## PROBLEM DETAILS
Spot each line in the data below containing "Ratio" and copy it.
= = = =
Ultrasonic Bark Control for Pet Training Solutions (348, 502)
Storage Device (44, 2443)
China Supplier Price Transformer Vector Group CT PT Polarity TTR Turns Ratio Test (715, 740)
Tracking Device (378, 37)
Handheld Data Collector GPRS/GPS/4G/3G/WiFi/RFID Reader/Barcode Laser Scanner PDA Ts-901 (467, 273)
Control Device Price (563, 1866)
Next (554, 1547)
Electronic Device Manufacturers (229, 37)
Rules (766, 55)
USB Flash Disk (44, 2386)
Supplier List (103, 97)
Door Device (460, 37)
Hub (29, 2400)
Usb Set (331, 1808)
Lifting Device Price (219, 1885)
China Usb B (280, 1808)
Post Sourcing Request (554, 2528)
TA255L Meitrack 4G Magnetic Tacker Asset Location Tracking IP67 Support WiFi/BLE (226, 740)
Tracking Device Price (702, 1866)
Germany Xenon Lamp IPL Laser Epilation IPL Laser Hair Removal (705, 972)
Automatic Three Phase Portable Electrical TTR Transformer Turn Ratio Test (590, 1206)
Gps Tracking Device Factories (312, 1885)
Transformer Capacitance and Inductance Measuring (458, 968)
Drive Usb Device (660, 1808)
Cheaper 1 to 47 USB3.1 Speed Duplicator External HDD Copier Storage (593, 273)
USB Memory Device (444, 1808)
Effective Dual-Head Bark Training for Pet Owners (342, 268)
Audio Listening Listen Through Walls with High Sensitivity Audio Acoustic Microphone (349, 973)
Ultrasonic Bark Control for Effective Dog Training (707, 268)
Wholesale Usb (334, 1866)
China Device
= = = =
## SOLUTION
China Supplier Price Transformer Vector Group CT PT Polarity TTR Turns Ratio Test (715, 740)
Automatic Three Phase Portable Electrical TTR Transformer Turn Ratio Test (590, 1206)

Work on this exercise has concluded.